にわか考古学ファンの独り言(縄文時代)

 縄文人の食卓 

 縄文人は旬のものを食べながら、同時に保存食を作っていました。旬の食材をどのようにして食べたかというと、魚介類、山菜、キノコ、時には肉を入れた、今でいうちゃんこ鍋のようなものを食べていたと考えられていますが、スープ状のする以外にも、多くの調理法があったようです。 

 彼らは長い年月の間に、食材をどうすれば安全に美味しく食べることができるか、試行錯誤を重ねたと思われます。

 中でも縄文人の主な食材といわれるアクの強いドングリやトチの実は、深鉢の土器を使って木の灰を一緒に入れて煮たり、水場でさらしたりしてアクを抜き、すり潰して団子のようにして食べていたようです。

 もちろん、山に実るアケビヤマブドウ、クワなどの果実やアク抜きがいらないクリやクルミ、シイタケなどは彼らにとって手軽に食べることができる貴重な食材でした。これらは私たちが山歩きをする中で今でも簡単に見つけることができる食材のひとつでもあります。

 もう一つ、縄文人のカロリー事情について話したいと思います。現代人が必要とするカロリーは一日約1800から2200Kcalと言われています。労働環境や年齢、性別によっても変わりますが、このカロリーの8割ほどを縄文人たちは摂取していたことがわかっています。植物が主食なのに、現代人の8割ものカロリーとは驚きますが、実はこの植物が鍵を握っていたようです。

 彼らの主要植物である木の実類は非常にカロリーが高く、それを常食することで、合理的に必要なエネルギーを確保していたと考えられます。

 ちなみに山のように積み重なった貝塚の具、例えばアサリだと、1kgのうちに食べられる部分は400gほど、カロリーは120Kcal、たとえ一日中貝を食べ続けても、クルミには到底及ばないのです。

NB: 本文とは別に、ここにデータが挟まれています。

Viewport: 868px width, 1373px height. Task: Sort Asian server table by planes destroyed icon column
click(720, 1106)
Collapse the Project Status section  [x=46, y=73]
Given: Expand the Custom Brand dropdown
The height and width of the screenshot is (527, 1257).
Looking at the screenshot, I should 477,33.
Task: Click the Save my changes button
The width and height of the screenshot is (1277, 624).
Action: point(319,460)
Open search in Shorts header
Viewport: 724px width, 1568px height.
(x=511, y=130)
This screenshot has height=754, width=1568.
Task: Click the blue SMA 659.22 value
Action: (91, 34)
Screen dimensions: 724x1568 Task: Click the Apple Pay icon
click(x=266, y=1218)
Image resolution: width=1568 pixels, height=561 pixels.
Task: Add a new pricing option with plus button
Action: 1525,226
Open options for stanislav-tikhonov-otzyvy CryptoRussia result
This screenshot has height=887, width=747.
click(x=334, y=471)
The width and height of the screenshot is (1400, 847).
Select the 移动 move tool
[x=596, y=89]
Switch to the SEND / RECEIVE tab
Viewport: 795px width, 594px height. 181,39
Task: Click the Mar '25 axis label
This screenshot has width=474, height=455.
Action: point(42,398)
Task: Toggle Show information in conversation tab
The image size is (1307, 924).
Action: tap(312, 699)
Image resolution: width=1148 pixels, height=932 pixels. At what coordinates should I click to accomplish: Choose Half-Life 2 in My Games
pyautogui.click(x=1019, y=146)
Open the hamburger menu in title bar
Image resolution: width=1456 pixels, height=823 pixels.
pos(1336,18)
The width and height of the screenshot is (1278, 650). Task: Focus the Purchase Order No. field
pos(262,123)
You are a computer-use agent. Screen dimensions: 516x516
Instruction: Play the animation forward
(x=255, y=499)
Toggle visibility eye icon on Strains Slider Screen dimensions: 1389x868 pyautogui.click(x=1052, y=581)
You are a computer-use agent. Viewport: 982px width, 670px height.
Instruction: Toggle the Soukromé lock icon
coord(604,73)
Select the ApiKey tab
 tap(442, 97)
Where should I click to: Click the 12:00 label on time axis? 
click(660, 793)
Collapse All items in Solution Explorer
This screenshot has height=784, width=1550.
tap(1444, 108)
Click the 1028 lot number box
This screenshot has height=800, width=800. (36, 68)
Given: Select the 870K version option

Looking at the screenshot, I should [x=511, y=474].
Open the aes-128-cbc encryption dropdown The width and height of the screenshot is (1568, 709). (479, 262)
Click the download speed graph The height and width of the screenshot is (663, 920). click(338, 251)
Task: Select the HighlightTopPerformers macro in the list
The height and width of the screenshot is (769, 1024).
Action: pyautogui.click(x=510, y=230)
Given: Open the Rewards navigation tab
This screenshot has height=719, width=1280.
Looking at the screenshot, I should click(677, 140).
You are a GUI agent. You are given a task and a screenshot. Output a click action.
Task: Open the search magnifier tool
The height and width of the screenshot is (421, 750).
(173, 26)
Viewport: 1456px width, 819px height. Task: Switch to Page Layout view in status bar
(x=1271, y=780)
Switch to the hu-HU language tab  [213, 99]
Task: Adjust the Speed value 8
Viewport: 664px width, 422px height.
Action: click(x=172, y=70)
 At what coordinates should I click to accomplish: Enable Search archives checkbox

そのため、ドングリやクルミ、クリが採れる時には集落総出で森に入り、採取にいそしんだと思われます。そして、大きな貯蔵穴や土器に貯めて、食料の乏しい時期に備えたものと思われます。

 今まで話したことは、創造の範囲内でのことです。なぜなら、食品の化石は残っていないからです。その中で、クッキー状・パン状の炭化物(加工食品炭化物)は、当時の食品が現代まで残った稀有な資料であります。

 そして、加工食品炭化物についての最大の関心事はその成分でありましたが、未だに主成分は明らかにされていません。長野県曽利遺跡例(中期後葉)は直良信夫によって「カタバミとサケの核らしいもの」(藤森・武藤1964)、ついで松谷による中部高地を中心とした、Ⅲ類及び形態不明の炭化種子塊11遺跡例の電子顕微鏡分析でエゴマの種子が検出されました。中野の脂肪酸分析は東北地方を中心に5遺跡で行われてきましたが、近年その算出方法に問題が指摘されています(難波ほか2001、山口2002)。ただし、堅果類を主とする「クッキー型」とともに、獣肉を主とした「ハンバーグ型」が提示されたことは、従来植物食に限定されていた加工食品炭化物研究に、再検討を促すものとして注目しておく必要があり、その存在の有無については重要な課題として残されています。